Le plus grand obstacle rencontré par les personnes ayant recours à l’autoédition n’est pas le manque d’inspiration, mais bien le manque de fonds. « C’est un énorme investissement », affirme Mme Brière. En 2016, la publication de son premier livre autoédité lui a coûté près de 1000 $, pour un total de 80 exemplaires. Les problèmes financiers sont dus en grande partie à la difficulté de certains auteurs et certaines autrices à se faire connaître. Cette situation, bien présente au Québec, est encore plus délicate pour les écrivains et écrivaines canadien(ne)s anglais(es) qui doivent compétitionner avec le marché états-unien et canadien.
« Ce qui fait que les gens se cassent les dents en autoédition, c’est la publication et la diffusion. Il est très difficile de faire connaître son oeuvre et encore plus quand tu dois tout faire », raconte Mme Aubry.
Ce travail est normalement facilité lorsque les services d’une maison d’édition sont fournis. Usant de leurs contacts et de leurs expertises, les éditeurs et les éditrices s’occupent de la diffusion et la publicité entourant un livre. Des dépenses qu’il ne faut pas négliger, comme l’explique la directrice de BouquinBec. « Sans réputation, il faut éviter de se ruiner pour son oeuvre, car rien n’est garanti. C’est un risque à prendre. »

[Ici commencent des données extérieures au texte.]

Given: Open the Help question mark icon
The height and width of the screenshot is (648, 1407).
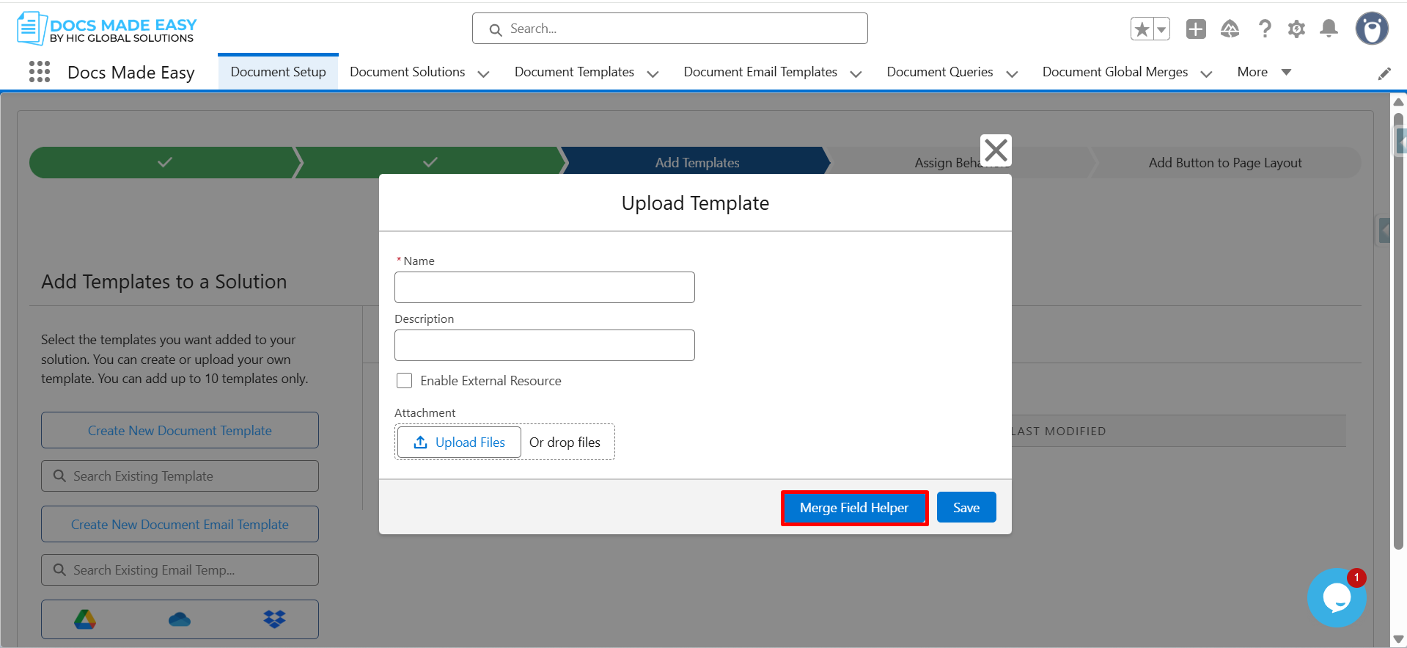Looking at the screenshot, I should tap(1265, 29).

Malgré tout, toutes les dépenses peuvent se prévoir, d’où l’importance de bien s’informer avant de se lancer dans le processus. Une fois que tout est calculé, « l’auteur pilote son projet. Il le finance, mais il fait partie intégrante du processus décisionnel à chaque étape », réitère Mme Aubry. « L’autoédition reste une des meilleures manières de créer autrement que par le biais d’un éditeur », croit-elle.